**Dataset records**
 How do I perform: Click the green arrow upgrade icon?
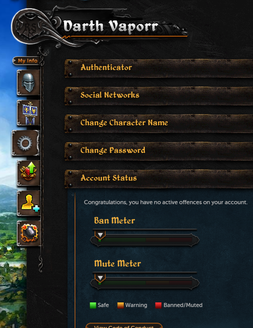point(29,173)
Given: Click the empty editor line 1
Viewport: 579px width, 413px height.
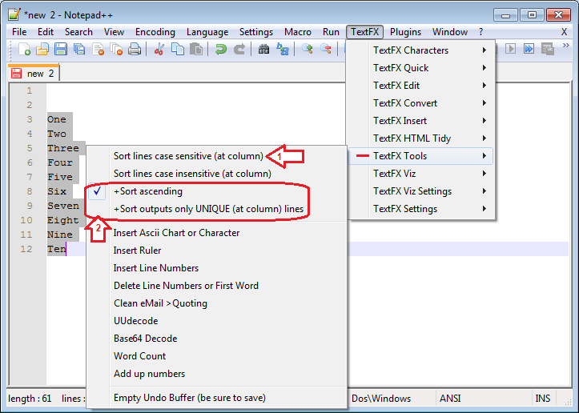Looking at the screenshot, I should (x=240, y=90).
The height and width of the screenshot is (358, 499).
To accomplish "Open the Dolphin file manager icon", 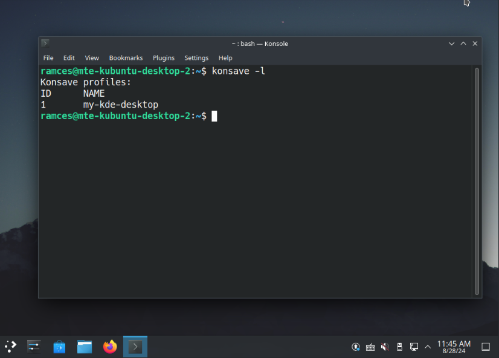I will [x=84, y=347].
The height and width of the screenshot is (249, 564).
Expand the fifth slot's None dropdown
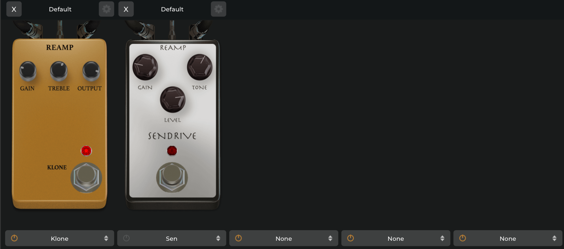point(508,238)
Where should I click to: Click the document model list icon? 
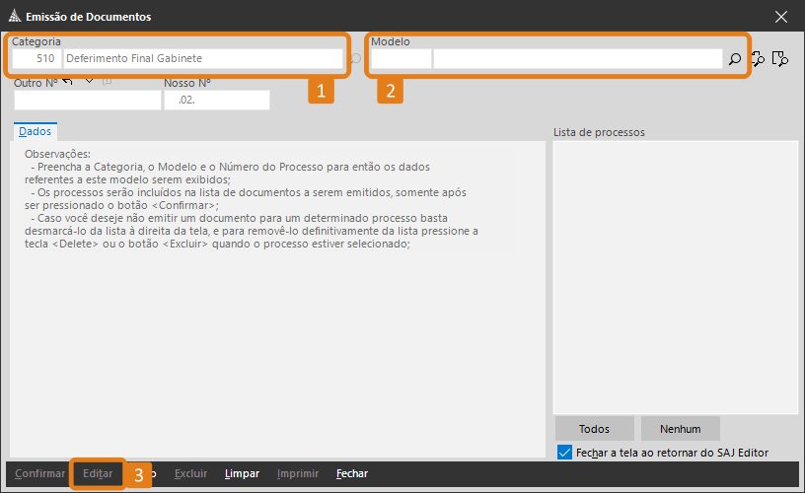tap(780, 59)
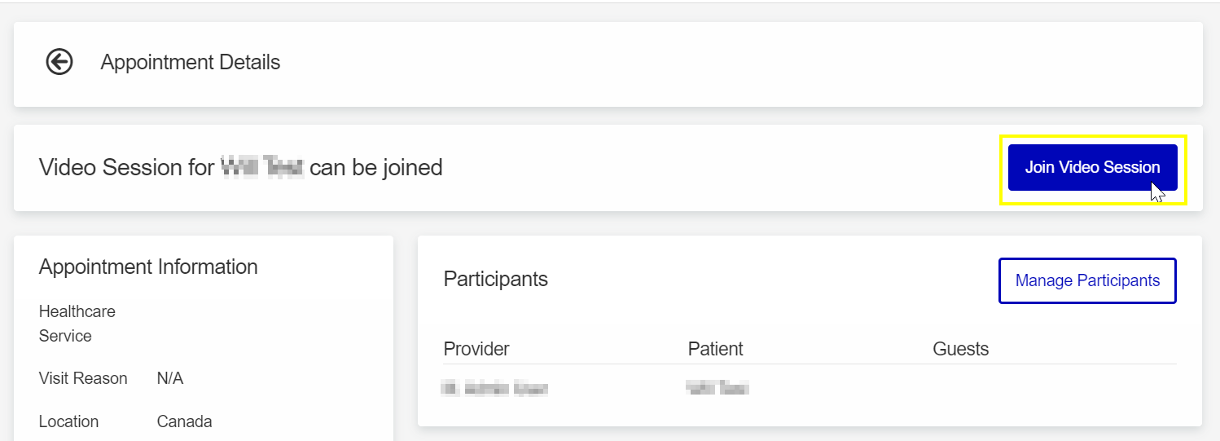Image resolution: width=1220 pixels, height=441 pixels.
Task: Click the Participants section heading
Action: coord(496,279)
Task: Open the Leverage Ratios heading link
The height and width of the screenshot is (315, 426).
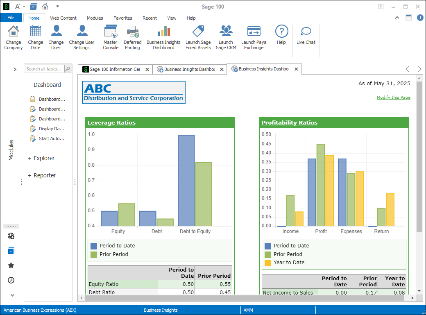Action: coord(111,122)
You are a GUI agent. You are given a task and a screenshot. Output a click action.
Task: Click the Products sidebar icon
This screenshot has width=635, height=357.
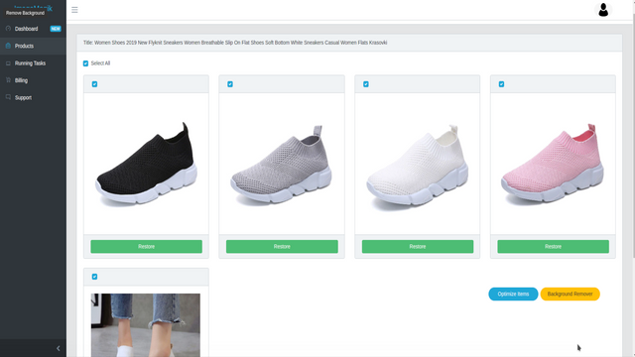[x=8, y=46]
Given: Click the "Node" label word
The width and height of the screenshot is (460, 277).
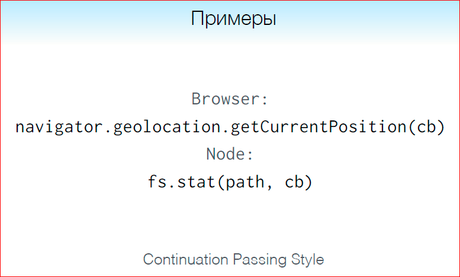Looking at the screenshot, I should coord(225,155).
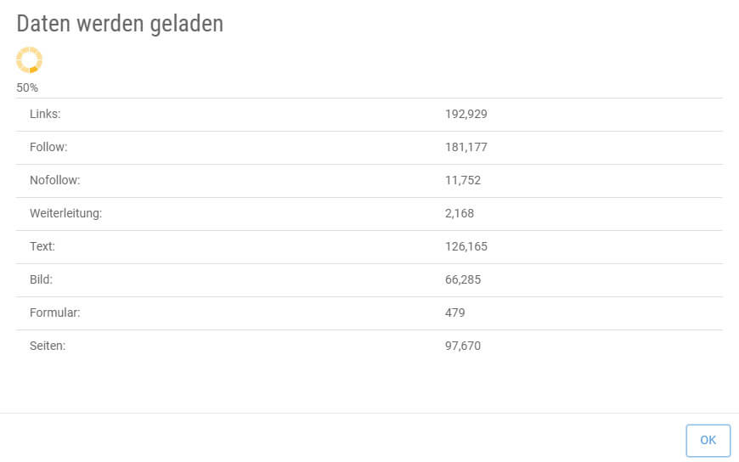Click the 50% progress label
Screen dimensions: 739x462
coord(27,87)
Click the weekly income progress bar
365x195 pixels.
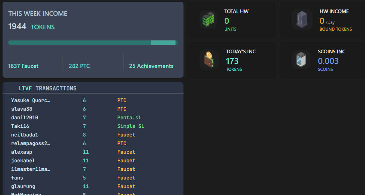(93, 43)
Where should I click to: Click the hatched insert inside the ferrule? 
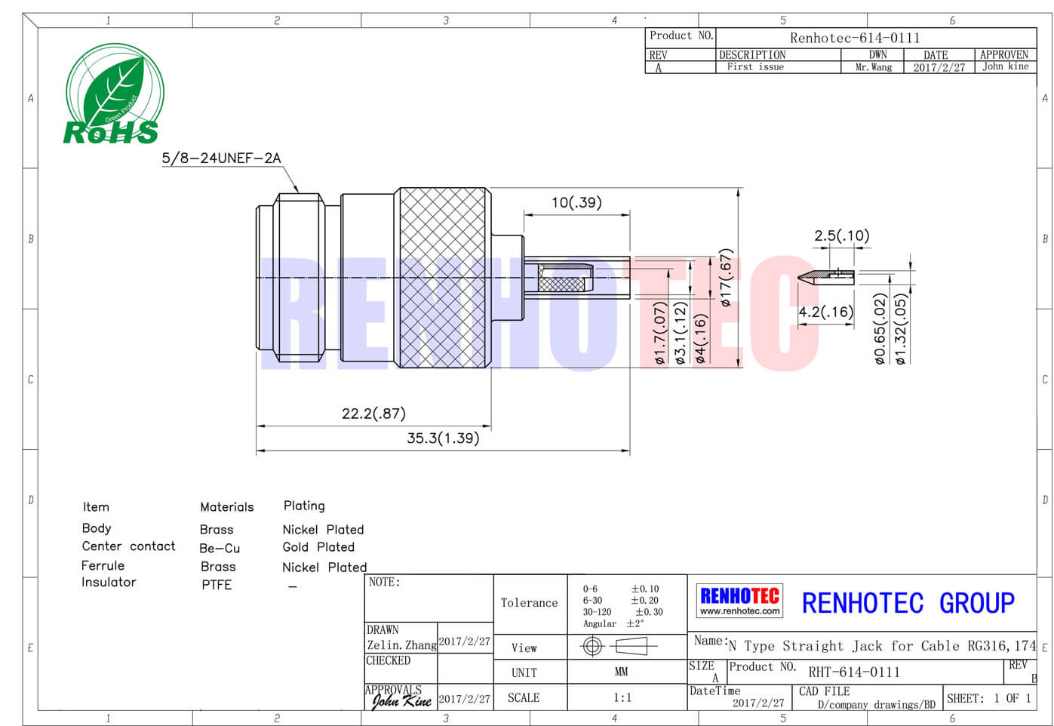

**What is being asked**
What is needed is an exact copy of the lines from the one with "365x195 pixels." through the end of the data above, both included, minus any pictures.

**Finished task**
365x195 pixels.
(93, 43)
Where should I click to: Click the hatched insert inside the ferrule? 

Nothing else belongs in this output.